What happens when the financial ecosystem becomes too competitive? Siloed networks, overreliance on internal databases, and unscalable fintech innovations lead to poor decision-making and a wretched customer experience. Sadly, lack of interoperability still plagues many payments and broader financial systems across the globe.

Why Interoperability Matters in Financial Systems

A curious bank’s miscalculation I’ve recently witnessed made me think of the strategic importance of interoperability in the financial sphere. The situation is the following: a person changes jobs and switches banking providers for their salary debit accounts. With a new job comes a better income; however, one of the banks fails to leverage this opportunity. How come?

Banking Across Institutions Is Still Far From Seamless

Let’s say, the person has multiple accounts in bank A. Deposits, checking and savings, and, notably, a credit card with a separate limit for BNPL purchases. The account owner starts earning more. It seems a perfect opportunity to offer an extended credit line, doesn’t it? Nevertheless, bank A cuts the BNPL offering altogether. Wonder why? Because the customer switched their incoming salary account to bank B. 

To renew the limit, bank A offers the client to bring the funds inflow back to its own ecosystem, which is exactly what seems ridiculous to me. Wouldn’t it be much easier to just collect the customer’s financial data across multiple venues and use it for your credit decision-making process? The task doesn’t seem too hard in the age of ubiquitous AI systems able to process and analyse vast amounts of miscellaneous data in real time. And yet, here we are, bank A keeps pushing its still active client further from using its services, all due to a siloed data approach. 

Lack of Interoperability in Payments

The payment industry is also not remotely close to a unified ecosystem. While domestic nationwide payment systems may be far or less interoperable, once you go across the border, the perfect picture shatters. 

The cross-border payment landscape is still very fragmented, resulting in few days-long settlements, recurring friction at nearly every stage of a transaction lifecycle, limited scalability and transparency, and higher operational costs for payment providers and merchants.

### Given information
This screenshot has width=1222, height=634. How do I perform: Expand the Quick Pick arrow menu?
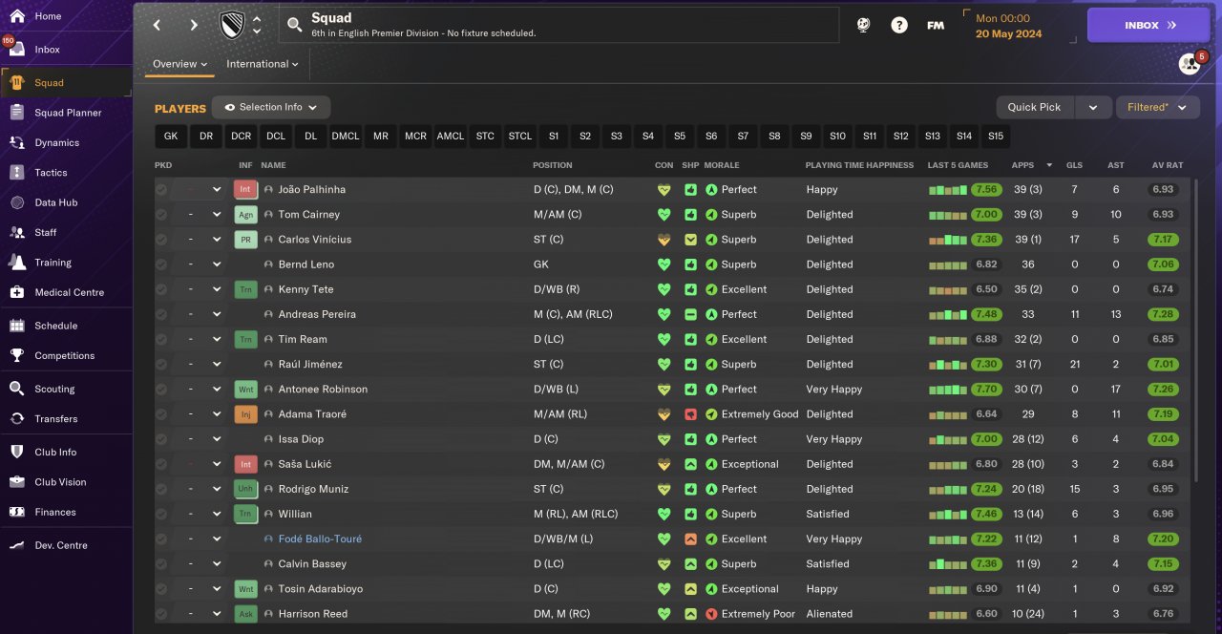point(1093,107)
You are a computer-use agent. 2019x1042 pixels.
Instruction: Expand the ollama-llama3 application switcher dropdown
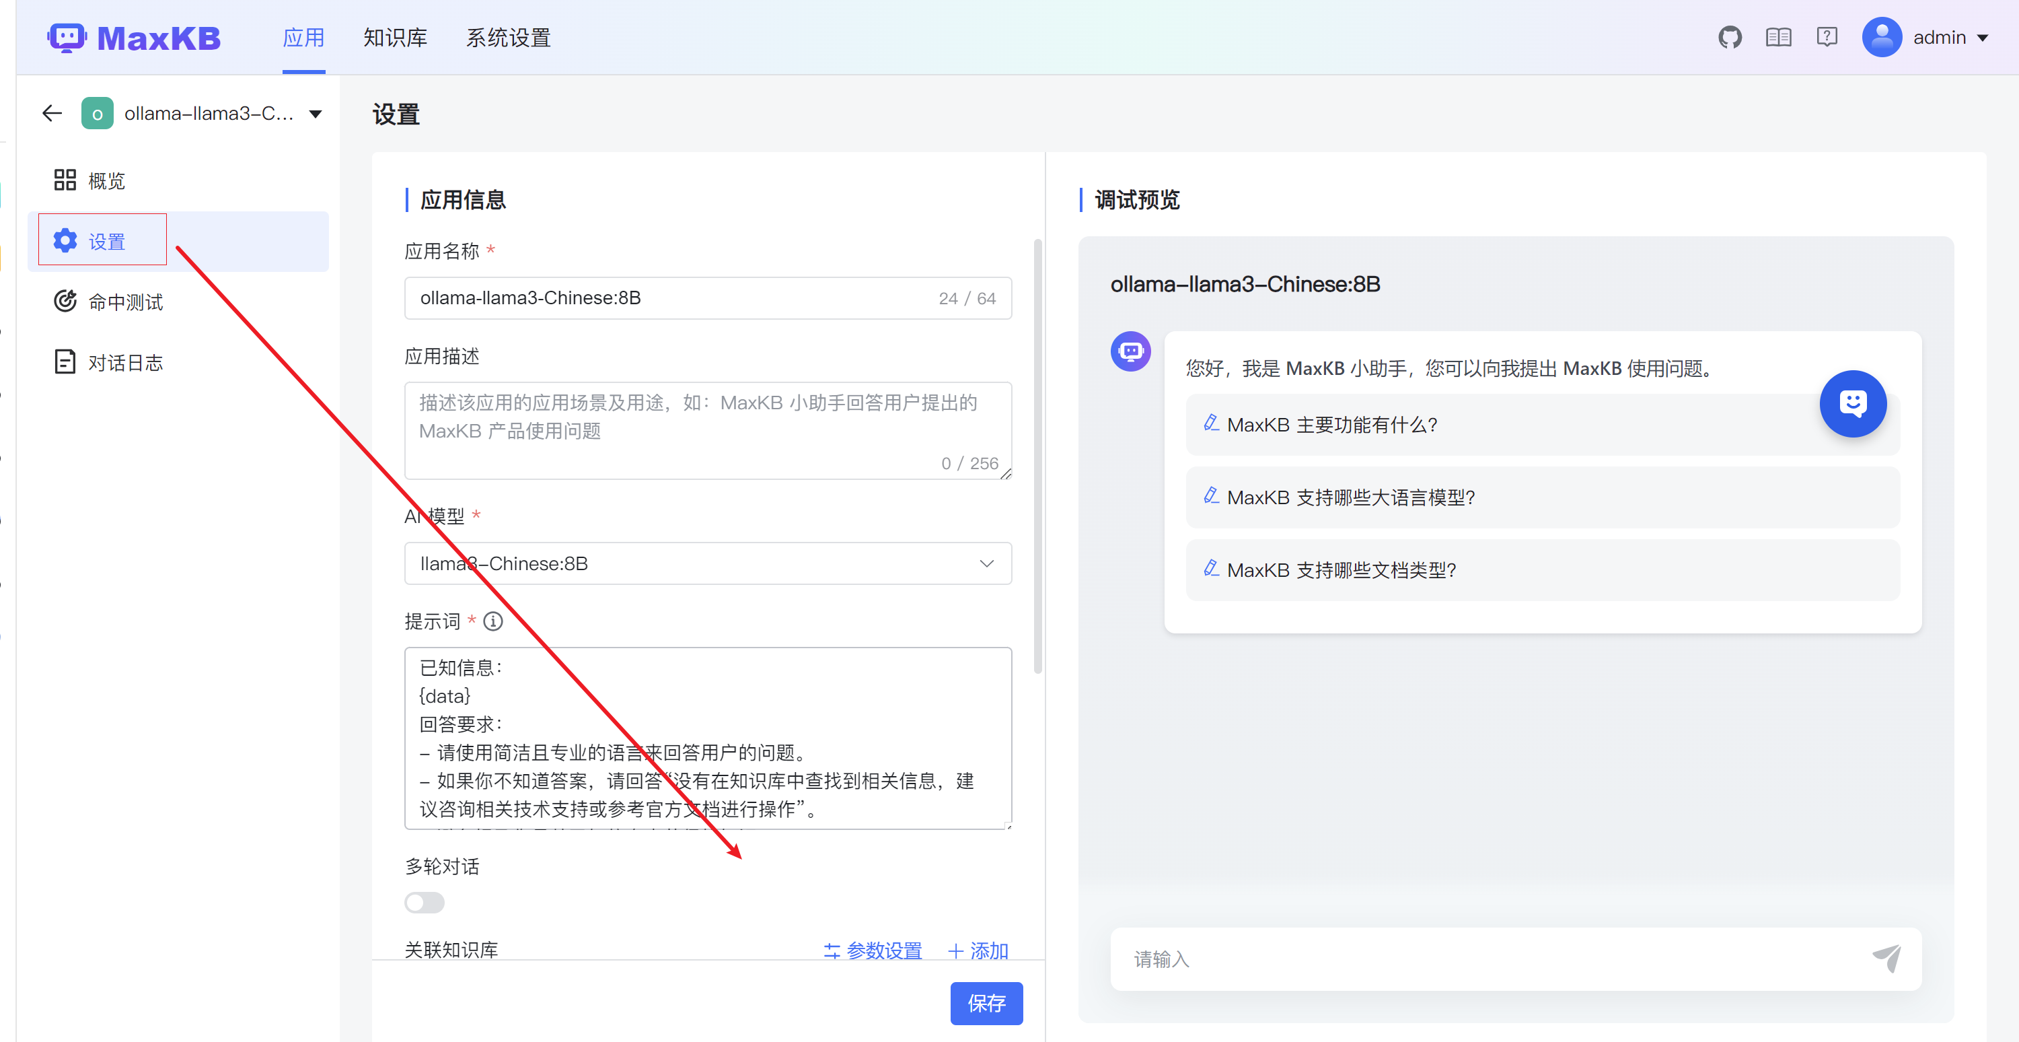316,114
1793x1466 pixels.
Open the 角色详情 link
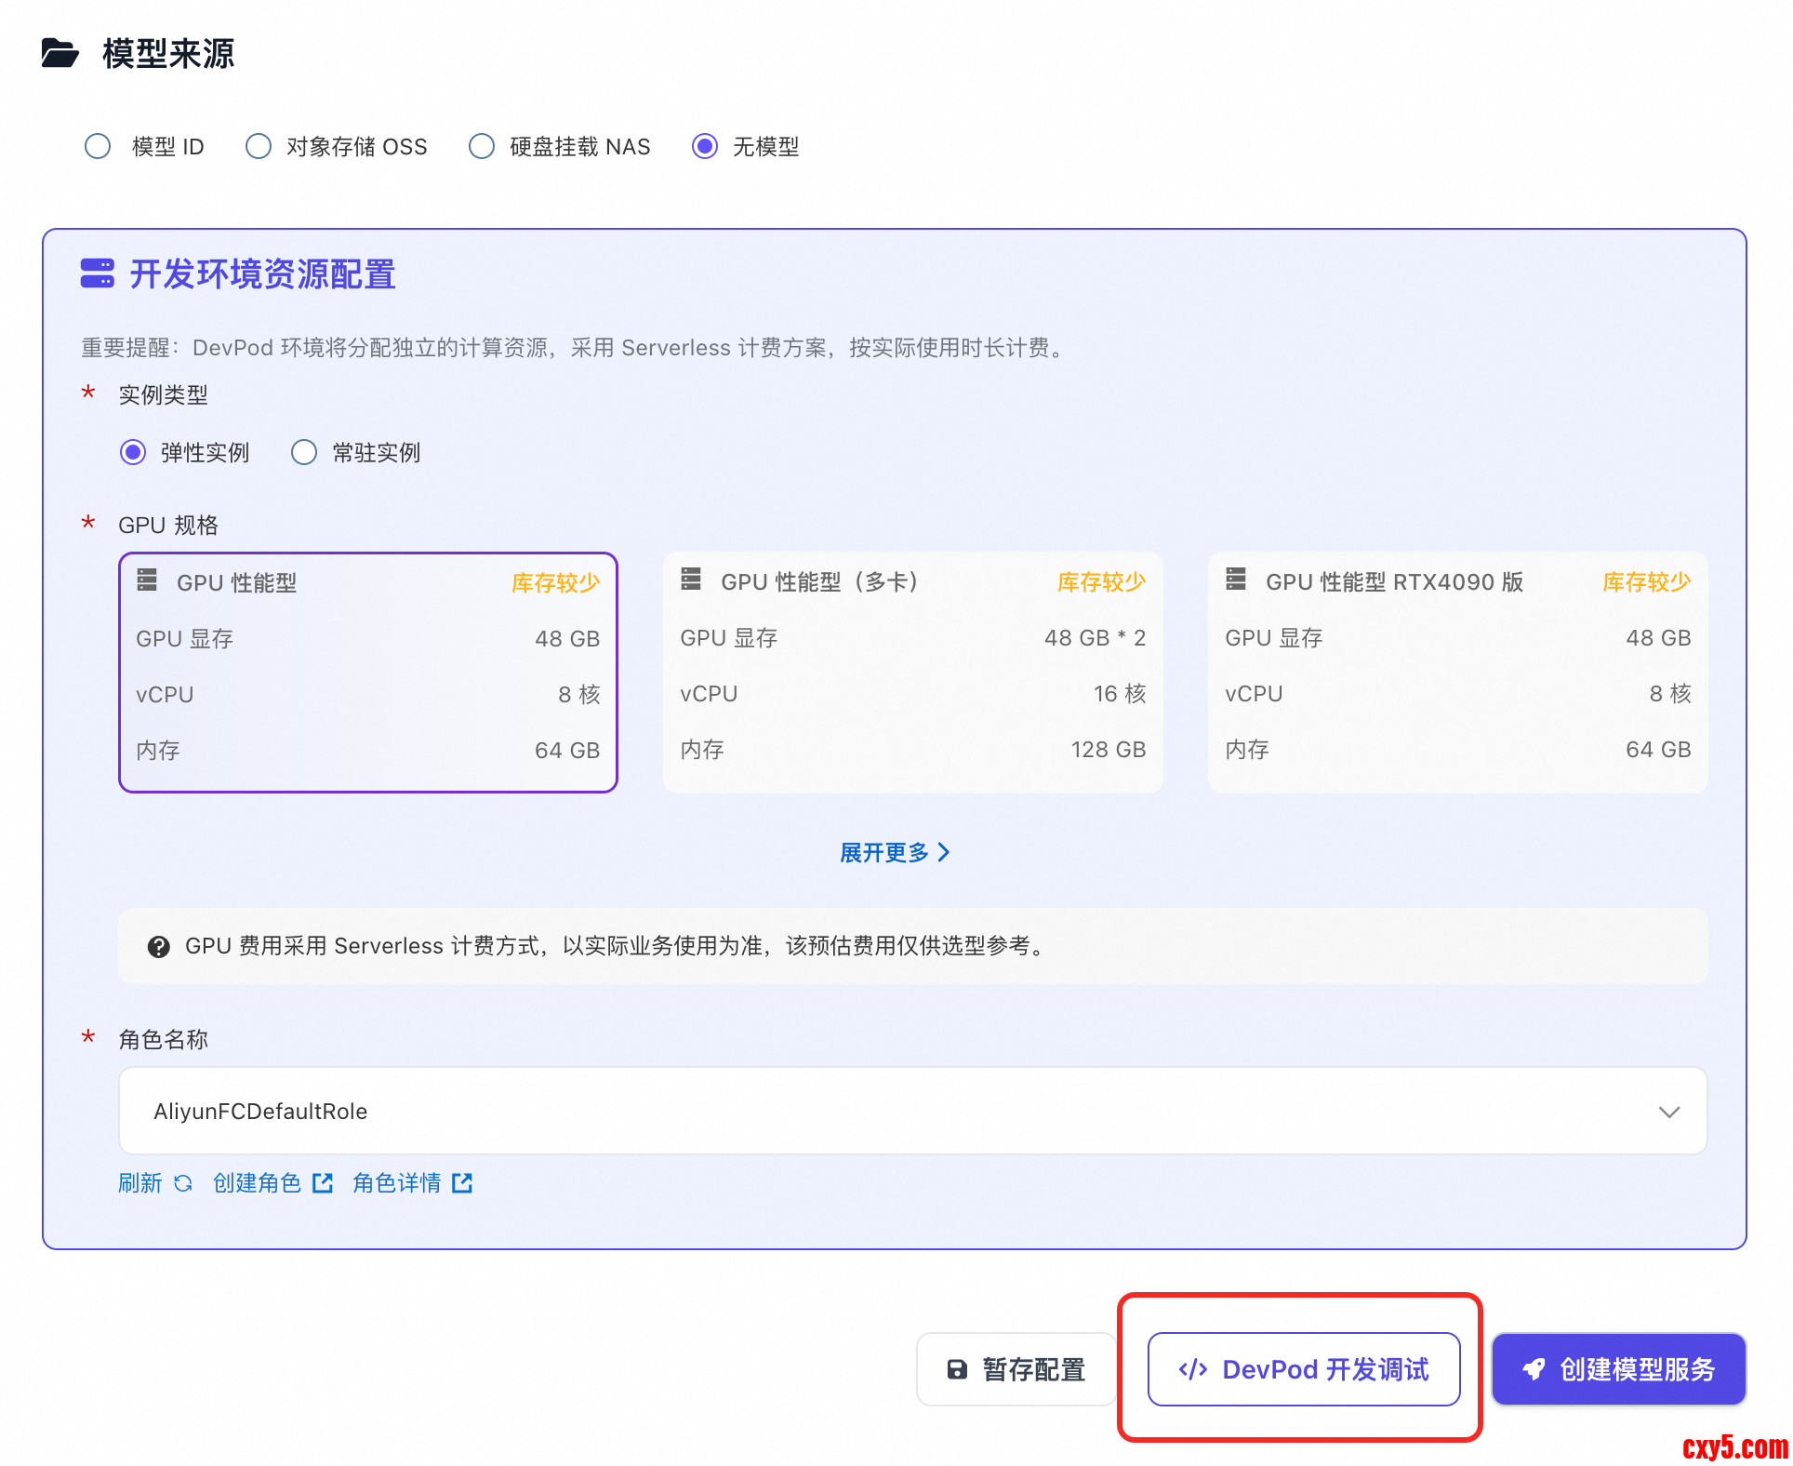point(397,1183)
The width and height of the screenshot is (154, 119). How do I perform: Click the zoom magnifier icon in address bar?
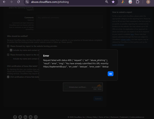pyautogui.click(x=107, y=2)
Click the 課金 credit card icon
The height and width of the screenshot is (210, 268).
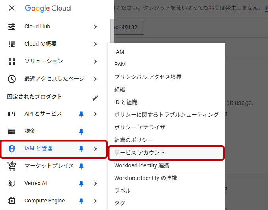pos(12,131)
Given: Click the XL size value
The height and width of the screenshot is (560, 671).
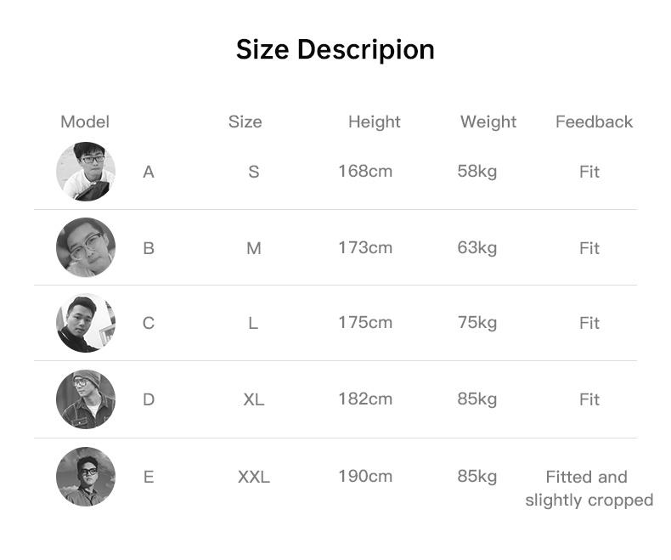Looking at the screenshot, I should click(x=254, y=400).
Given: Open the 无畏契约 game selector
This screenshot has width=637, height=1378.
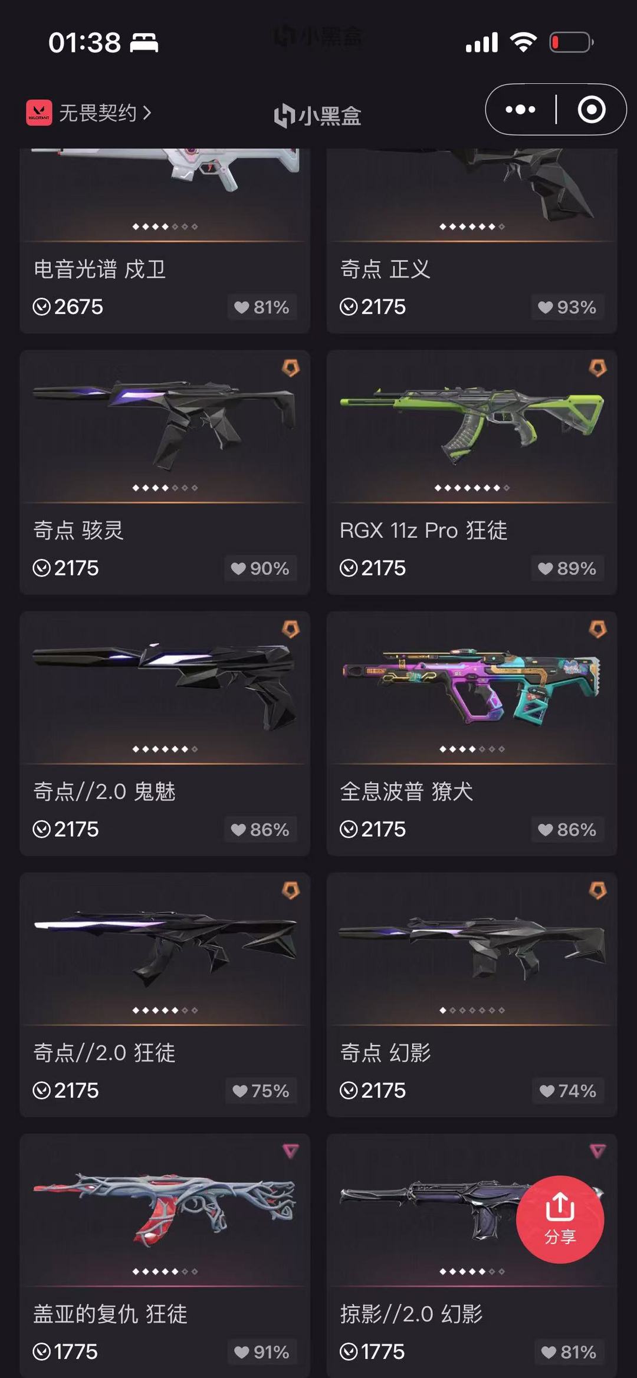Looking at the screenshot, I should tap(89, 113).
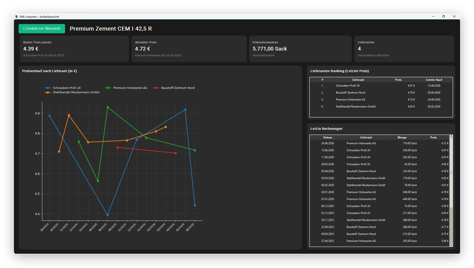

### To be done
**A.** In the piece on financial interoperability, why does bank A cut the customer's BNPL offering, and what underlying problem does the author blame for it?
**B.** Resume the piece on financial interoperability after its final sentence on the fragmented cross-border payment landscape.
The lines are separate material from the piece on financial interoperability.

### Results
**A.** Bank A cuts the BNPL offering because the customer switched their incoming salary account to bank B. The author blames bank A's siloed data approach: instead of collecting the customer's financial data across multiple venues for its credit decisions, the bank relies only on the inflow into its own ecosystem.

**B.**
The lack of direct bilateral or multilateral cooperation agreements between paytech players causes the involvement of more and more intermediaries. In such a complex network, speed, affordability and ease often goes amiss. 

Fraud Prevention Also Suffers From Interoperability Hurdles

The transaction process itself is not the only part of payment processing that suffers from siloed payment architectures. An important aspect of secure money exchange – fraud prevention – also falls victim to poor interoperability.

Today, many people have multiple debit/credit cards from different financial institutions. For instance, an average American citizen has four various credit cards, while almost one-quarter (25%) of credit card holders have five or more cards. This variety grows only bigger when we add available digital wallets, A2A and ACH transfers, cash transactions and all other payment methods a single person uses with different regularity. 

As financial product diversity grows and consumers seek rewards, cashback benefits, and other perks, multiple bank and fintech provider relationships have become the norm rather than the exception.

At the same time, while detecting suspicious financial activity, many fraud prevention systems rely on separate data from a given card provider. This makes preventive tactics rigid, full of blind spots, and rips individual transactions out of wider context.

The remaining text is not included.